Thursday, August 6, 2015

Wassily Kandinsky: 1866-1944 a Revolution in Painting

Wassily Kandinsky: 1866-1944 a Revolution in PaintingWassily Kandinsky: 1866-1944 a Revolution in Painting by Hajo Düchting
My rating: 5 of 5 stars

A lavishly-illustrated, easily-digested account of Kandinsky's career and the careful thought he put behind his paintings. Kandinsky is portrayed here as an emotionally-honest artist who worked with great focus and intent. His works were in no way haphazard, but carefully calculated in their design, the thought behind them, and the emotional effect that Kandinsky hoped to achieve.

I was surprised that Kandinsky was a sort of early existentialist, particularly in his feeling that the soul of man was doomed to mediocrity and abasement, so long as materialism held sway over society. One might have viewed him as a happy Marxist, except that he really wasn't. In fact, he was careful to avoid being caught up in the sweeping changes that took place in his home country of Russia. For example, he refused to be subsumed in the tide of Social Realist art embraced by so many Russian artists during the early 1920's. He felt strongly enough about it that he left Russia (again - he had spent several years in Munich during his early career before returning to his motherland around the outbreak of The Great War) to move to Germany during the interwar years. Later, he moved to France only to witness the German occupation and hear of the destruction (back in Germany) of several of his paintings, which were considered decadent by the Nazi regime.

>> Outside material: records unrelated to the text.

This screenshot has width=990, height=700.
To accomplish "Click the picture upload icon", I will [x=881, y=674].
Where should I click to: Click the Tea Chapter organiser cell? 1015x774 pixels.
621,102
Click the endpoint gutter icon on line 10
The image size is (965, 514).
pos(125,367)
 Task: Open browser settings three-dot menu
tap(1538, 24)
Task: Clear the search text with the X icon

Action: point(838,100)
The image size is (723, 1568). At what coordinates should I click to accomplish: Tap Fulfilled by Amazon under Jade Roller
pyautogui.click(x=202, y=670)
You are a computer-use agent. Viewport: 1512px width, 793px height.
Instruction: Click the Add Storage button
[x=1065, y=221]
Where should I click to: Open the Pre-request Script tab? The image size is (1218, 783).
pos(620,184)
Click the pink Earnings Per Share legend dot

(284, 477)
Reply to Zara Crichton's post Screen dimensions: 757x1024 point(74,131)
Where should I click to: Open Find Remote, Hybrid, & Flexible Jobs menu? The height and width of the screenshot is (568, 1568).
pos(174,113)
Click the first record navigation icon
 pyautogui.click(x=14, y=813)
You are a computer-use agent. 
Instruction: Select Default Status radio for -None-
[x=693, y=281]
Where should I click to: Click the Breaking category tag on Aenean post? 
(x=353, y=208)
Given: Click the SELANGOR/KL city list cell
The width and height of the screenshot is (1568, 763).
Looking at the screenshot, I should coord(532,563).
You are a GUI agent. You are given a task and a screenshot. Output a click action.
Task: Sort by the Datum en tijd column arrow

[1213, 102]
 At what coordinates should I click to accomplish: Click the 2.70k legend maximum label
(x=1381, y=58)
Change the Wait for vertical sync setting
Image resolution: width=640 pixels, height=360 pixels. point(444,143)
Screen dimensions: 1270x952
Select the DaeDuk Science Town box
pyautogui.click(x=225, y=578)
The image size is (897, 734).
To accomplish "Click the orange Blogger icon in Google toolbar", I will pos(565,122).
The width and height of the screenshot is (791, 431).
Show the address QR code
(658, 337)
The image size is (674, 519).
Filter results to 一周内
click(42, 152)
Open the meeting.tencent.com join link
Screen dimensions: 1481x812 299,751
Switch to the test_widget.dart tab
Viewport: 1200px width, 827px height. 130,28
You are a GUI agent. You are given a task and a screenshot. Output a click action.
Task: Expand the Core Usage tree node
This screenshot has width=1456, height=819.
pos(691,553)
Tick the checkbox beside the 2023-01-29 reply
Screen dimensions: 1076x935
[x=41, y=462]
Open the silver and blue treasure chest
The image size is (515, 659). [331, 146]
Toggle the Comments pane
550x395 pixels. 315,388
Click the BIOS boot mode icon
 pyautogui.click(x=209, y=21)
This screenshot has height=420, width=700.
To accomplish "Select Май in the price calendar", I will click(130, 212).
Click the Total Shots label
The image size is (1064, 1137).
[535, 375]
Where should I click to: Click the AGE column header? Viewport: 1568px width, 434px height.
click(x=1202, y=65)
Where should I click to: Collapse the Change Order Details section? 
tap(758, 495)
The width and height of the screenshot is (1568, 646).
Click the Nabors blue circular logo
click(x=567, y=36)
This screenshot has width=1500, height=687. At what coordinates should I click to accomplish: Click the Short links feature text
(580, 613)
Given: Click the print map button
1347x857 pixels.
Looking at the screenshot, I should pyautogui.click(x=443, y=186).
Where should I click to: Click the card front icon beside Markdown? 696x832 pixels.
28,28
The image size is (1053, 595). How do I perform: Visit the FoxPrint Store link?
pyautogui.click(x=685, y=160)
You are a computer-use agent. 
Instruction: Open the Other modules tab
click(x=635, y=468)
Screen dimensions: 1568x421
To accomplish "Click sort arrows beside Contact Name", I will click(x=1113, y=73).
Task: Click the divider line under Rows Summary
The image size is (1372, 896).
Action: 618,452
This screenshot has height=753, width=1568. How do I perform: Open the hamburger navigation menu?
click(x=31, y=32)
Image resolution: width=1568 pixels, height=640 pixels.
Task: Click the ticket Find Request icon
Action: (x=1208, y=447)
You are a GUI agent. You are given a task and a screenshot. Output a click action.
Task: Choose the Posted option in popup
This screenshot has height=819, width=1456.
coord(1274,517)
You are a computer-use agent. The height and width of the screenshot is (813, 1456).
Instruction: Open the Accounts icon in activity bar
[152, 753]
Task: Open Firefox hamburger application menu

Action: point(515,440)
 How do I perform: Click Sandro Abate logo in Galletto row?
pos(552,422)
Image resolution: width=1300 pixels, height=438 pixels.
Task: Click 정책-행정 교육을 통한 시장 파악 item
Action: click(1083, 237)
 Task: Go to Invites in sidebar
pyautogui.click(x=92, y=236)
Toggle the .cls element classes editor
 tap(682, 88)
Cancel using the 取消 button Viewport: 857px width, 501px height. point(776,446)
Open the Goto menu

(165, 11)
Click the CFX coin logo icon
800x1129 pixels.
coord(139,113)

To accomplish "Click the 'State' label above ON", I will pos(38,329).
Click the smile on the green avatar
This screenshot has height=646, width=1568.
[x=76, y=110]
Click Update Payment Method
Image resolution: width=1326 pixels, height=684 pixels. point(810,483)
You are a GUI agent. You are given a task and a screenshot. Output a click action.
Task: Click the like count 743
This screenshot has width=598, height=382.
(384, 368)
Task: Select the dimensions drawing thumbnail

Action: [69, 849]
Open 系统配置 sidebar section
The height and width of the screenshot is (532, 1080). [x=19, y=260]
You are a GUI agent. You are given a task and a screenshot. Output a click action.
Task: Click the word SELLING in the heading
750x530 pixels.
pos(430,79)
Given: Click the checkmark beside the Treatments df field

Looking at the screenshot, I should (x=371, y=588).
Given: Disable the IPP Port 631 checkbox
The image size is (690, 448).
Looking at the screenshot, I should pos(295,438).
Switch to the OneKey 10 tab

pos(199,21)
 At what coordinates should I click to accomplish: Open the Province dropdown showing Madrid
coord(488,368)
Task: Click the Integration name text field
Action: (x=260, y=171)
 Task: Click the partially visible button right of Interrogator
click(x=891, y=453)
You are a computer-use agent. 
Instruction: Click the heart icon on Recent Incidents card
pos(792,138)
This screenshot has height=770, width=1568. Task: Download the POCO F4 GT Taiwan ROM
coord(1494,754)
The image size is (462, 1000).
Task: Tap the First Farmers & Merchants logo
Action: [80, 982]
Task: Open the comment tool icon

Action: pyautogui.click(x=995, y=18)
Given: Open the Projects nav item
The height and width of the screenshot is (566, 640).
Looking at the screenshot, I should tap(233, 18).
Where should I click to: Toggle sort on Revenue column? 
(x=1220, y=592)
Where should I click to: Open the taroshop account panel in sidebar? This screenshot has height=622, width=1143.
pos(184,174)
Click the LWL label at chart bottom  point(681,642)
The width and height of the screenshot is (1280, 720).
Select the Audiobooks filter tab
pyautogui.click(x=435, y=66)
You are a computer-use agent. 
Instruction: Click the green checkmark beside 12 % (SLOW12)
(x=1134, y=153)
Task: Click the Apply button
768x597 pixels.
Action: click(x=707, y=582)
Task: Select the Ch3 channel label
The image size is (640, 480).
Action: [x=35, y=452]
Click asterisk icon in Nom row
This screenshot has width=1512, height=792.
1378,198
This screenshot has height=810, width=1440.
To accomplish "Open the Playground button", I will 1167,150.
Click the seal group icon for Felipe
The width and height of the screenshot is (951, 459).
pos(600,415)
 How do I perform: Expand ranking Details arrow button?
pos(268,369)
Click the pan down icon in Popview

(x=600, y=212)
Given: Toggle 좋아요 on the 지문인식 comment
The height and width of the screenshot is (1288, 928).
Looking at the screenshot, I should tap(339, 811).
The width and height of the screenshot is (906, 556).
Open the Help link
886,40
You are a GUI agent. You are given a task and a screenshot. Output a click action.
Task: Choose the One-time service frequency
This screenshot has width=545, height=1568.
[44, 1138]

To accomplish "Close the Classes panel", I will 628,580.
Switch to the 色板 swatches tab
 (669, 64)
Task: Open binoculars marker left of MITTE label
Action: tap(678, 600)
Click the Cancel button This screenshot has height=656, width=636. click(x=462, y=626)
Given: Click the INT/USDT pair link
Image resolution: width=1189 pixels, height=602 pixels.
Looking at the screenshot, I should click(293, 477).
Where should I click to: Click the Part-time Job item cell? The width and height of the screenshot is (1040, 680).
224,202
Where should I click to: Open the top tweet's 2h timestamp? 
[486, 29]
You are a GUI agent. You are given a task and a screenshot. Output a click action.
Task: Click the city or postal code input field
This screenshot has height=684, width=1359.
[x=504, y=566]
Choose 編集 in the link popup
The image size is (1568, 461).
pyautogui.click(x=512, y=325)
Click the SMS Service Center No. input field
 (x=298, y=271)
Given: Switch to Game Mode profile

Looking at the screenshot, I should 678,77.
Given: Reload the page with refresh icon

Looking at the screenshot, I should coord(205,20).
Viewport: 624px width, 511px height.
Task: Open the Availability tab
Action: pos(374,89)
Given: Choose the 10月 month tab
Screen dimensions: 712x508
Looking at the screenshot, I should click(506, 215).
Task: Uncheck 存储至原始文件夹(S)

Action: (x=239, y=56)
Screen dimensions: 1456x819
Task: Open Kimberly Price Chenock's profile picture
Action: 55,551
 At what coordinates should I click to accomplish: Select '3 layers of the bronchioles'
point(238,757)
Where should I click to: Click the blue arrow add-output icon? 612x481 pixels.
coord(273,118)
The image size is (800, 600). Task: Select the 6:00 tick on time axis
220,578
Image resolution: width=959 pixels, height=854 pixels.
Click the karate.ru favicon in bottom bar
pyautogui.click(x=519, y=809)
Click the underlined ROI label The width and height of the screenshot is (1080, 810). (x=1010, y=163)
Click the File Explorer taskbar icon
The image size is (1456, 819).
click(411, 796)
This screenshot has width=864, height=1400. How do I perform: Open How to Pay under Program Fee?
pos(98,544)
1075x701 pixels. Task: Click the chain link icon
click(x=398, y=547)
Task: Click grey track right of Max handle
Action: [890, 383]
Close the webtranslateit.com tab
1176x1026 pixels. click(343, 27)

And somehow, amidst all of this, he and his art survived. Perhaps there was something to his strong feelings of spirituality that upheld him during these tumultuous years, where the world seemed to be falling to pieces all around him. Early in his career, he espoused spiritualism and even based his long essay "Concerning the Spiritual in Art" on "The Third Revelation," a twelfth-century occult text by Joachim von Fiore. In fact, Kandinsky and several of his early contemporaries felt that abstract art was the herald of a new age which would be ushered in by the artists who "led" society to greater heights of well-being, though they were, naturally, misunderstood prophets at the time.

Here again, Taschen has produced an inexpensive, erudite analysis of the artist and his work. Should you have a favorite artist, or are simply curious about a particular artist's work, you'll be hard-pressed to find such excellent texts as Taschen has produced. They are truly marvelous. I've always liked Kandinsky's art, but now I can much more fully appreciate it, both viscerally and intellectually. Think Kandinsky was a scheister? I dare you to read this work and continue to hold onto your mistaken belief. Look, read, and learn. After all, isn't that at least a part of why we read?